Standing on the bow of a charter boat where he is leading a research expedition by students from a Texas university, Rumney is deeply pessimistic about the reef’s future: “It’s very upsetting. If the next bleaching comes in the next six to 10 years, the reef may not recover.”
Rumney says the Great Barrier Reef is the best managed reef in the world, but when you add the global issues of fossil fuel emissions and climate change, you have big problems.

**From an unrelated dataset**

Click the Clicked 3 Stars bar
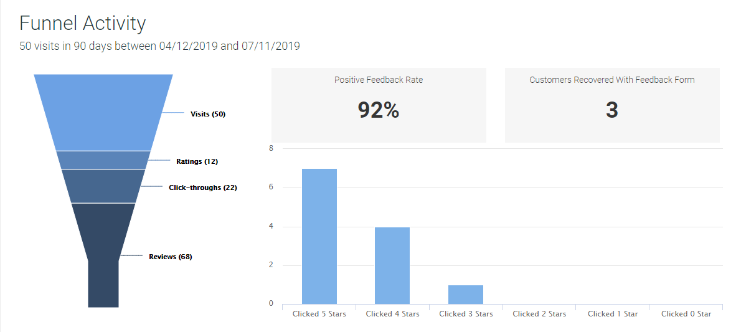Viewport: 741px width, 332px height. point(466,295)
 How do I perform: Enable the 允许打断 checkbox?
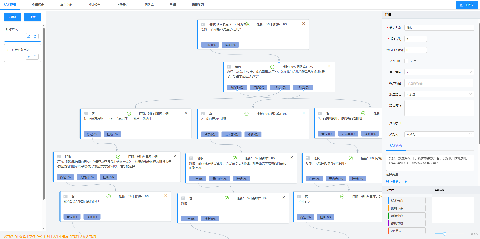click(406, 61)
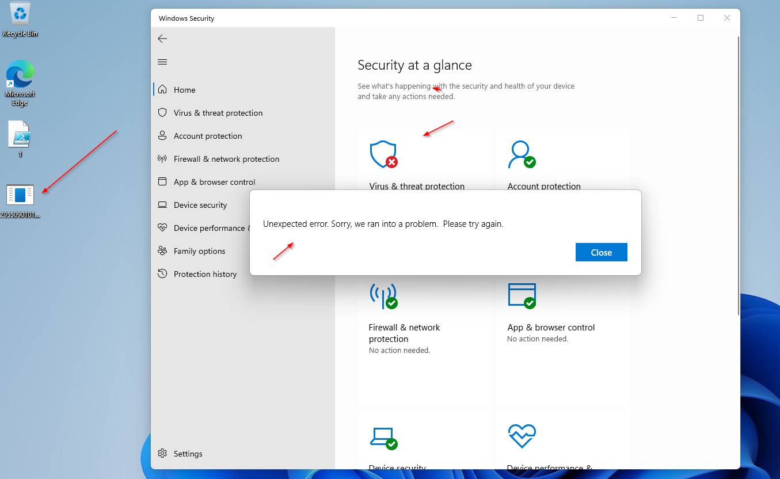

“While it’s great the government are putting some funds into that [improving water quality], they’re not taking responsibility for the bigger picture. And if they don’t then we will lose this reef. I commend both parties for committing money to the reef, but it’s only now that the bleaching has come that they’ve made a commitment. And they’re not addressing that we’re a huge exporter of coal.”
“This is a climate change issue. It’s time we looked to long-term solutions. It’s time for some rational thinking, not just business as usual. This is a vital election, we need an intelligent change. This [bleaching event] should be a wake-up call. The canary in the coalmine.”
On Saturday, scientists at the largest global gathering of coral reef experts in Hawaii sent a letter to prime minister Malcolm Turnbull urging him to do more to save the reef, and asking Australia to stop endorsing coal exports and work to curb fossil fuel emissions.
Signed by the past and present presidents of the International Society for Reef Studies on behalf of the 2000 attendees of the International Coral Reef Symposium held in Honolulu, the letter urged the “laggard” Australian government to prioritise the Great Barrier Reef.
“This year has seen the worst mass bleaching in history, threatening many coral reefs around the world including the whole of the northern Great Barrier Reef, the biggest and best-known of all reefs,” the letter said.
“The damage to this Australian icon has already been devastating. In addition to damage from greenhouse gases, port dredging and shipping of fossil fuels across the Great Barrier Reef contravene Australia’s responsibilities for stewardship of the Reef under the World Heritage Convention.”
“All scientists are depressed and disillusioned,” say Jon Brodie, whose trip to the quadrennial International Coral Reef Symposium in Hawaii will probably be his last. “It’s a very depressing thing. The lack of action is depressing. The only thing I can say to young people is “go and see it now”. There are still good bits, but go now.”
“I just wish as a scientist I’d been wrong,” says Veron. “Not many scientists wish they’d been wrong, but I certainly wish I had been. When I first saw the bleaching start, I thought it might not be as bad as I’d feared, but it’s actually worse. It’s really terrible.”
“Eventually reefs can recover if conditions are okay, but that’s the problem now, these conditions are likely to repeat between four and seven years apart. We’re likely to have increased El Niño cycles, and then the corals are not going to wait around for El Niño years; and they are going to bleach every year.”
“I wish there was another way of looking at it. But there isn’t.”